Written request 1:
Answer the following from the mailing-list thread below, one answer per line, marked as the questions are.
(a) What did David Capwell say he was asked to do instead of merging right away?
(b) Which ticket does Josh McKenzie support continuing work on?
(c) According to Jordan West, what has been the source of the two worst data loss events in the last 3 years?
Written request 2: Count the lines of the records that contain the string "height", treating case as significant, and give only the number.

Re: [DISCUSS] Gossip Protocol Change

David Capwell Thu, 16 May 2024 11:07:09 -0700

> Sounds like the request was to hit the pause button until TCM merged rather 
> than skipping the work entirely so that's promising.


Correct, I was only asked to wait a few days and to rebase after TCM merged.  
The issue was that I had to time box this work and the fact it hit issues kinda 
became the reason this didn’t get merged… I didn’t have time to debug them!

I would be more than glad to see someone pickup this work, I can spare cycles 
for review =)

> On May 16, 2024, at 10:57 AM, Josh McKenzie <jmcken...@apache.org> wrote:
> 
> I'm +1 to continuing work on CASSANDRA-18917 for all the reasons Jordan 
> listed.
> 
> Sounds like the request was to hit the pause button until TCM merged rather 
> than skipping the work entirely so that's promising.
> 
> On Thu, May 16, 2024, at 1:43 PM, Jon Haddad wrote:
>> I have also recently worked with a teams who lost critical data as a result 
>> of gossip issues combined with collision in our token allocation.  I haven’t 
>> filed a jira yet as it slipped my mind but I’ve seen it in my own testing as 
>> well. I’ll get a JIRA in describing it in detail. 
>>  
>> It’s severe enough that it should probably block 5.0. 
>> 
>> Jon
>> 
>> On Thu, May 16, 2024 at 10:37 AM Jordan West <jw...@apache.org 
>> <mailto:jw...@apache.org>> wrote:
>> I’m a big +1 on 18917 or more testing of gossip. While I appreciate that it 
>> makes TCM more complicated, gossip and schema propagation bugs have been the 
>> source of our two worst data loss events in the last 3 years. Data loss 
>> should immediately cause us to evaluate what we can do better.

Data excerpts:
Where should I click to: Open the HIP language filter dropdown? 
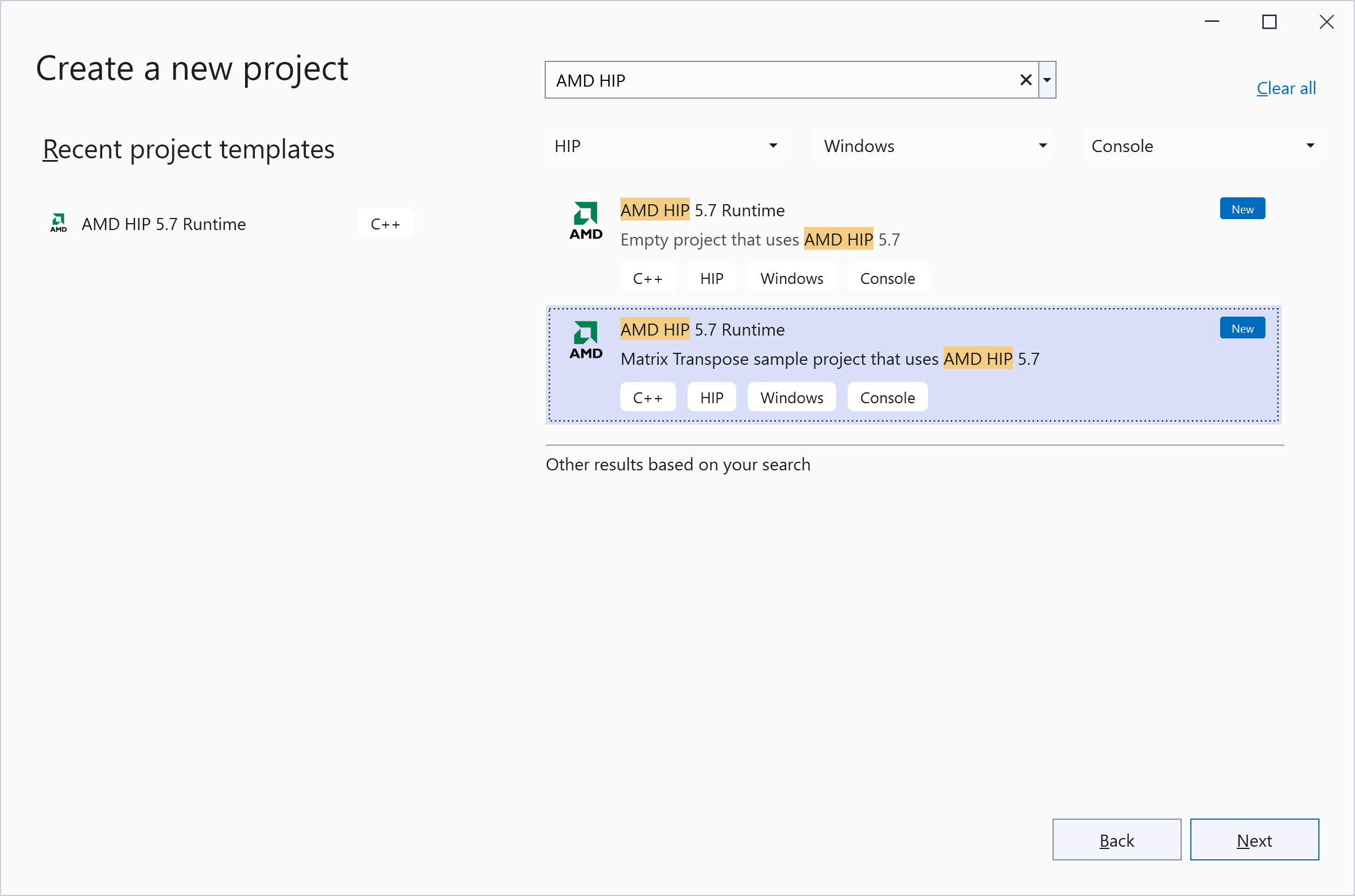tap(666, 146)

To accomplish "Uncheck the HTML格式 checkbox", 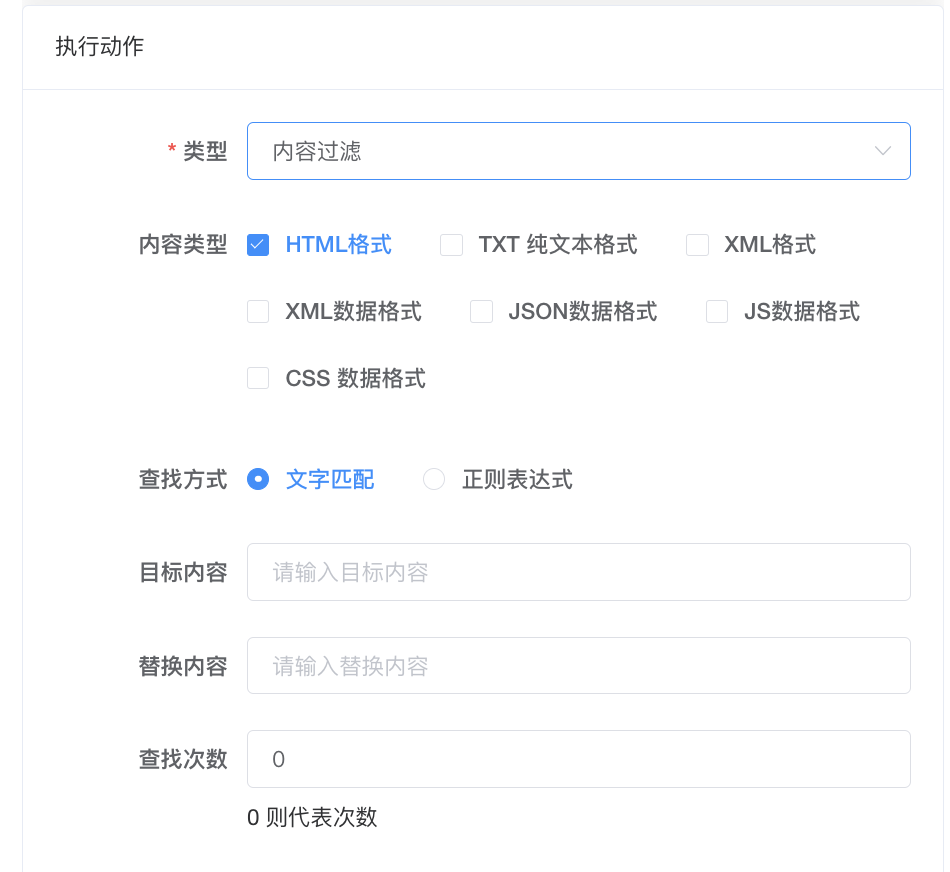I will (x=258, y=245).
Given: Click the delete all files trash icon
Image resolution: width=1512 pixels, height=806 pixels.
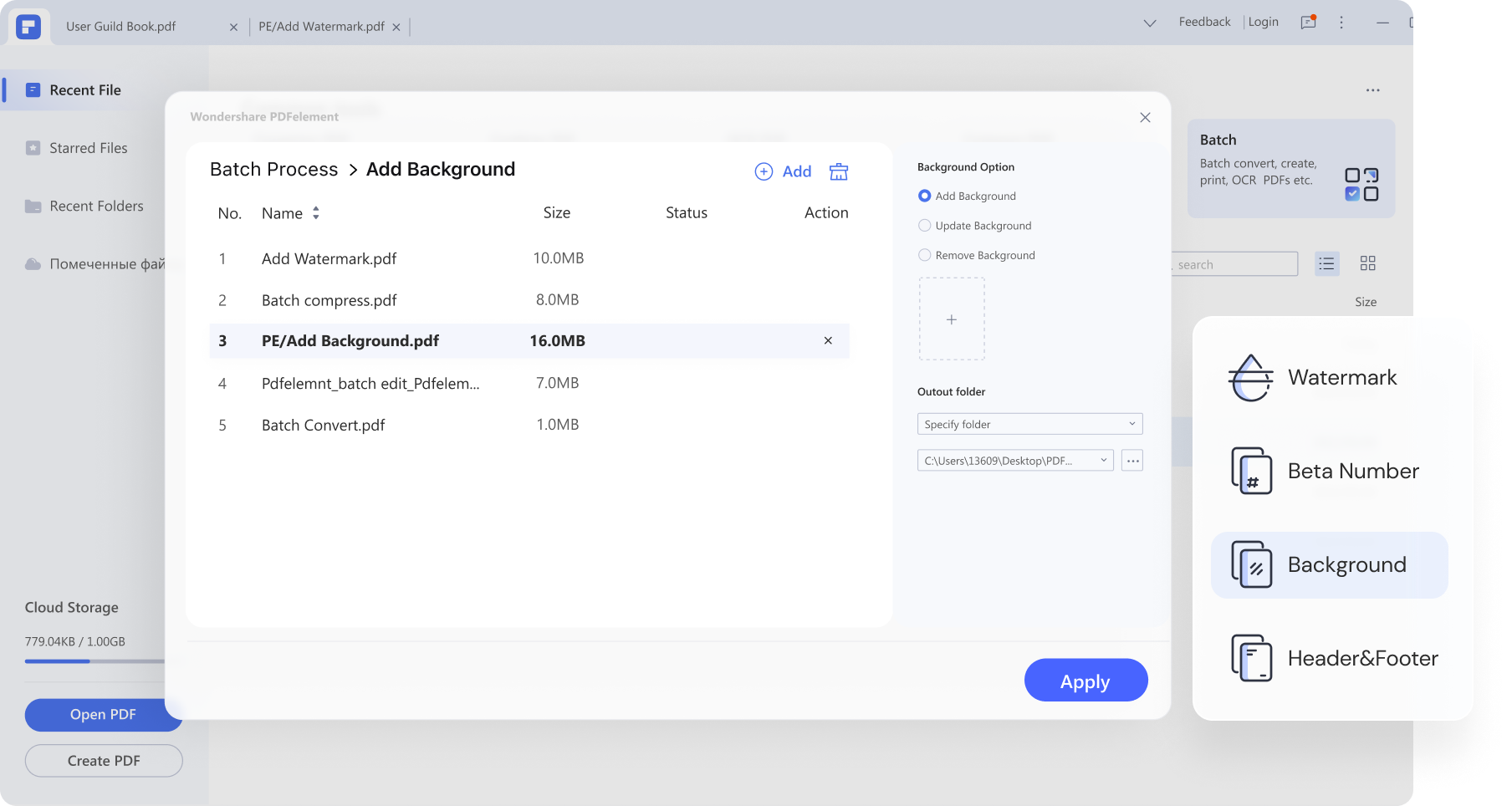Looking at the screenshot, I should tap(838, 171).
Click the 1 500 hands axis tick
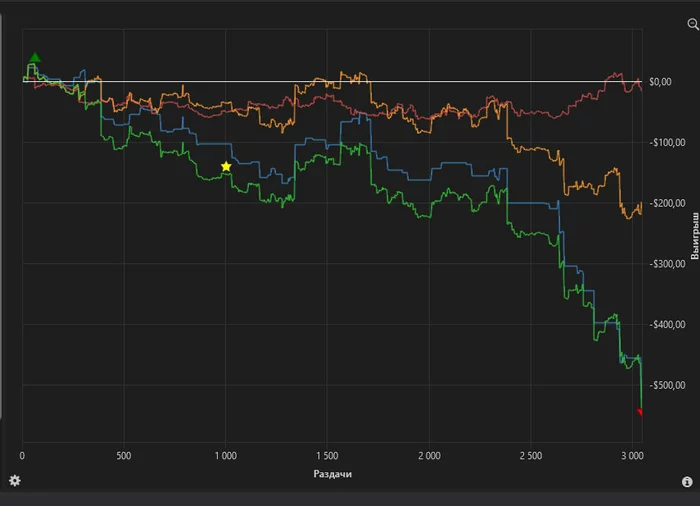 (x=327, y=456)
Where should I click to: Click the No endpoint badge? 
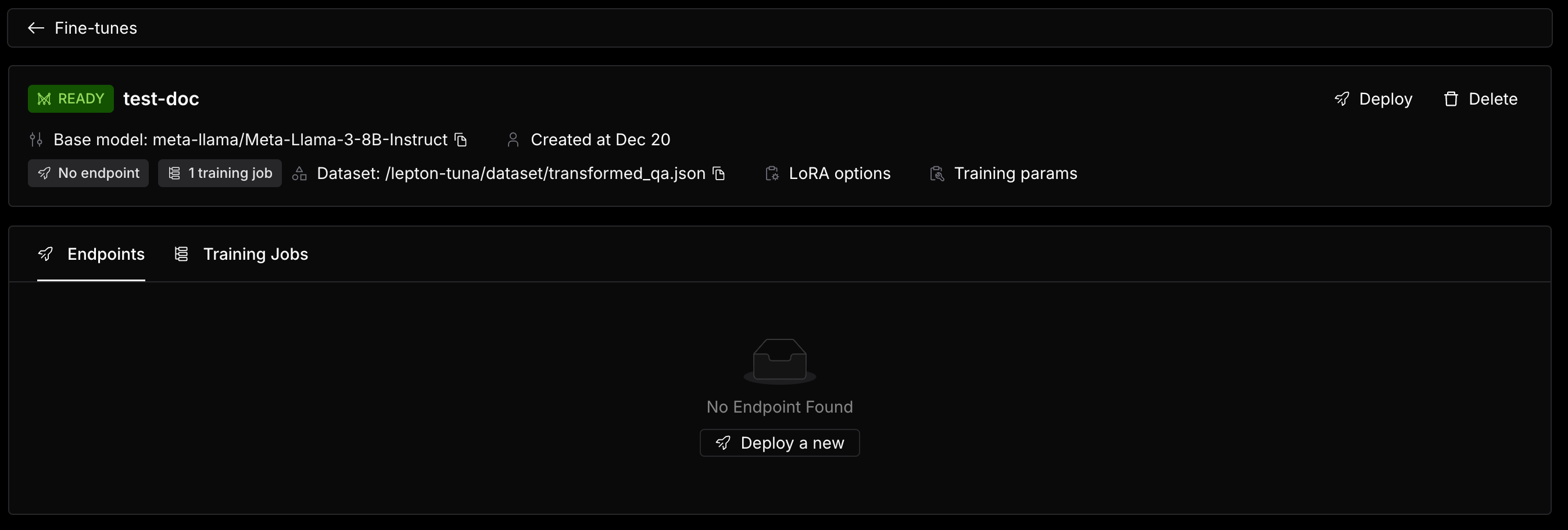tap(88, 173)
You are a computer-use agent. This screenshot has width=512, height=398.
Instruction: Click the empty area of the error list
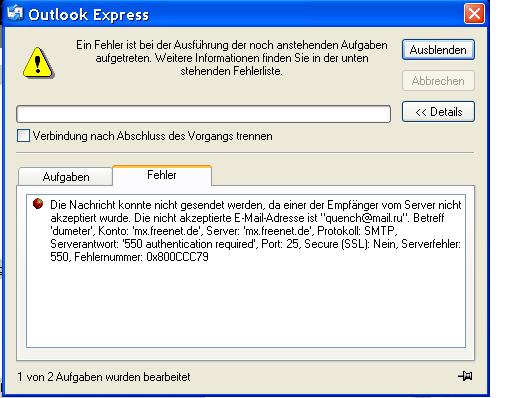click(246, 305)

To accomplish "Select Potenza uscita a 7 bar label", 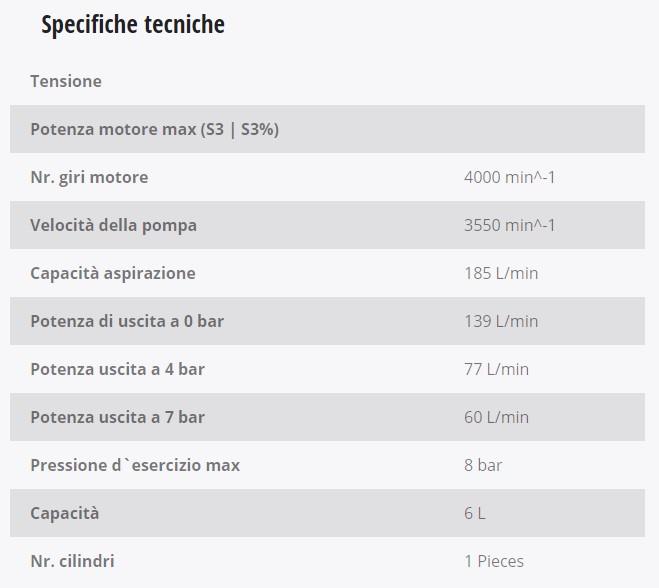I will click(x=118, y=417).
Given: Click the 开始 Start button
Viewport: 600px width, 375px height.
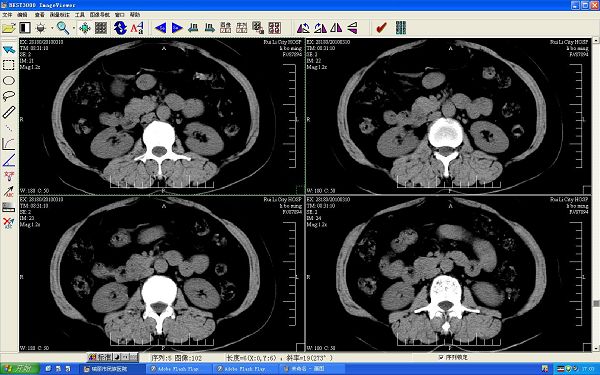Looking at the screenshot, I should pos(20,369).
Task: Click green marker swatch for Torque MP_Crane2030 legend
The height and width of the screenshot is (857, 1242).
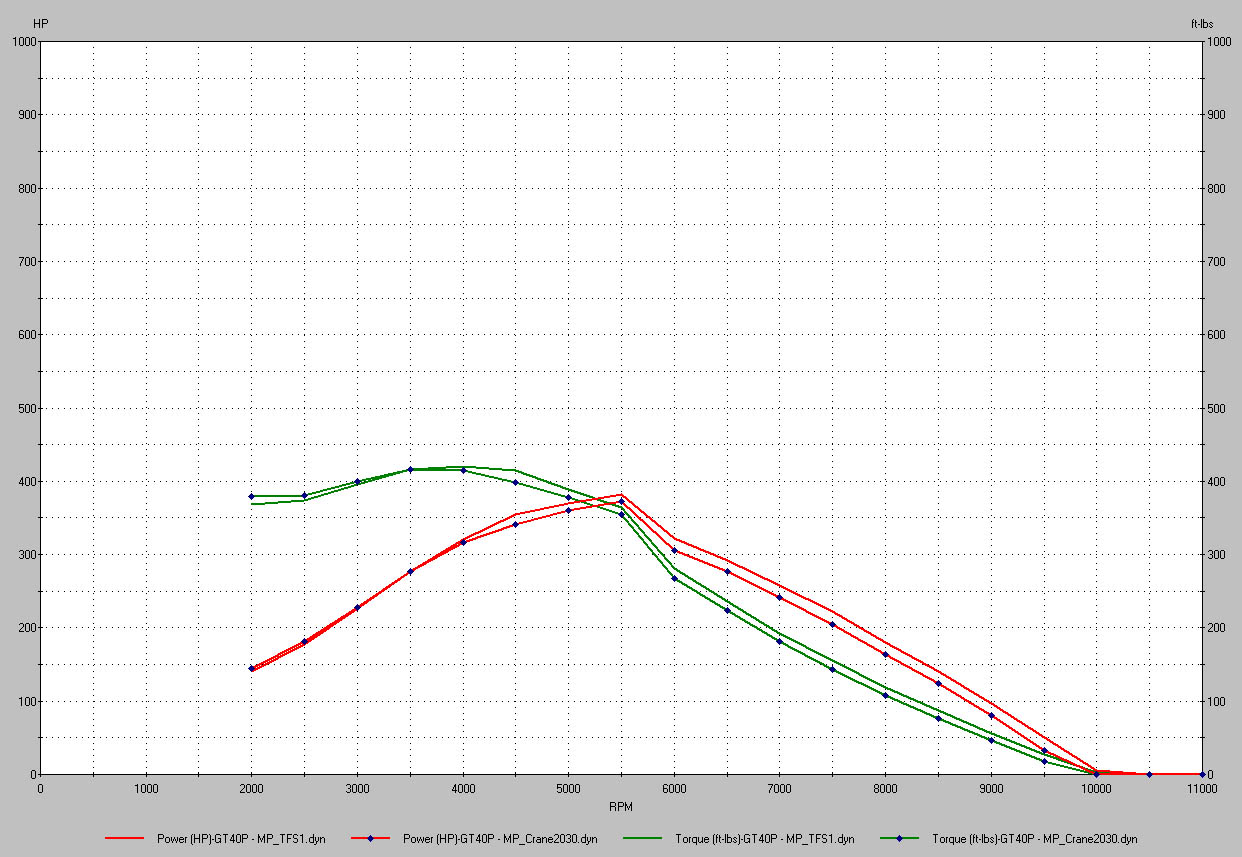Action: (899, 839)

Reply 1:
(a) Wait a few days and rebase after TCM merged.
(b) CASSANDRA-18917.
(c) Gossip and schema propagation bugs.

Reply 2: 4